Such lamentations are refreshingly absent from John Demos' "story." He aims neither to pity nor censure anyone; he never assumes Eunice should have returned. He writes with empathy, hoping to understand.

But can her story be told fully -- and if so, how? She left virtually no tracks for the historian. The surviving sources -- copious diaries, travelers' accounts, sermons and memorials -- reveal little about the world Eunice chose. Wisely, Dr. Demos attempts not a biography of someone hidden in the shadows of history, but a re-creation of a conflict in cultures. The result is a brilliantly imagined portrait of a native culture that was far more complex, civilized and fulfilling (particularly for an 18th century woman) than such labels as "savage" or "primitive" suggest.

Readers of Dr.

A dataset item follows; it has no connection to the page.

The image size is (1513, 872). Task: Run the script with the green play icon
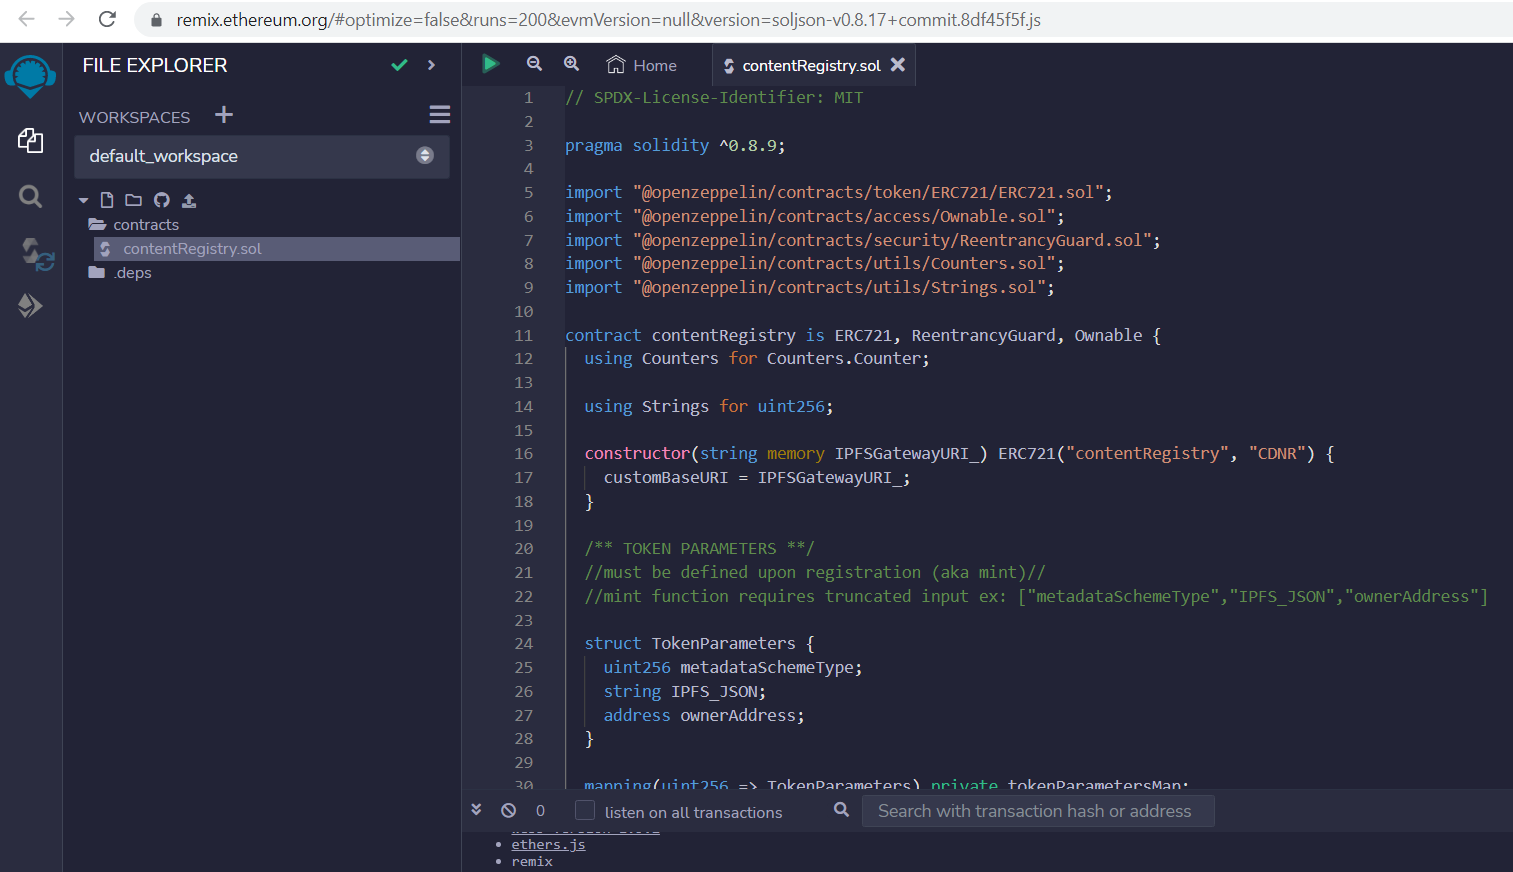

Demos' earlier works -- particularly "Entertaining Satan," his acclaimed book on the witchcraft trials -- know that the Yale historian understands Puritan New England and has the master scholar's ability to stand back and see with a fresh eye.

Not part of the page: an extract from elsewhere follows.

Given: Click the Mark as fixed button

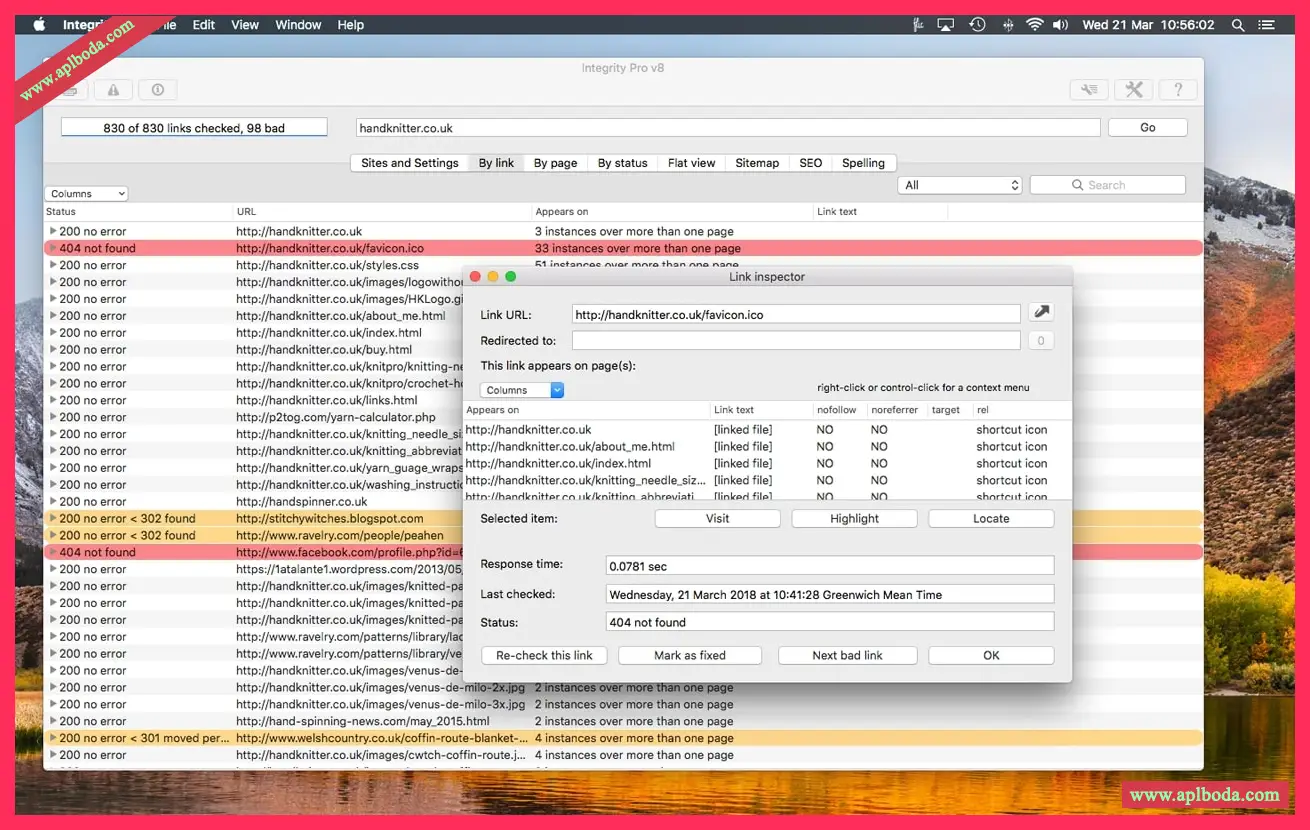Looking at the screenshot, I should [690, 656].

"Some things we have to imagine," he writes, and in lesser hands such admissions are red flags to readers fearful of fiction posing as history. But his imaginings are perceptive and so rooted in an absorption in his limited sources that they enlarge the historical record.

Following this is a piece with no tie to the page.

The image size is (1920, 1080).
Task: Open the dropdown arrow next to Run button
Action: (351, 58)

"The Unredeemed Captive" is one of the most intimate, stylishly written historical works I've read in some time. It's much more personal, and less analytical, than Dr. Demos' previous works. In this new book, he often writes lyrically, letting his ear, not the schoolmarm's rules, guide his hand. He describes a Kanhawake journey: "Over the river, on the ice. Across a mile of meadowland, ghostly and white."

Such poetic writing is intended to induce us to feel history, to inch closer to a real understanding of the past. To establish rapport, he adopts a tone of familiarity; he speaks directly, and frequently, to the reader: "We must draw back a little, to set the scene," he announces, or concedes that a "source invites us to look further, to think harder."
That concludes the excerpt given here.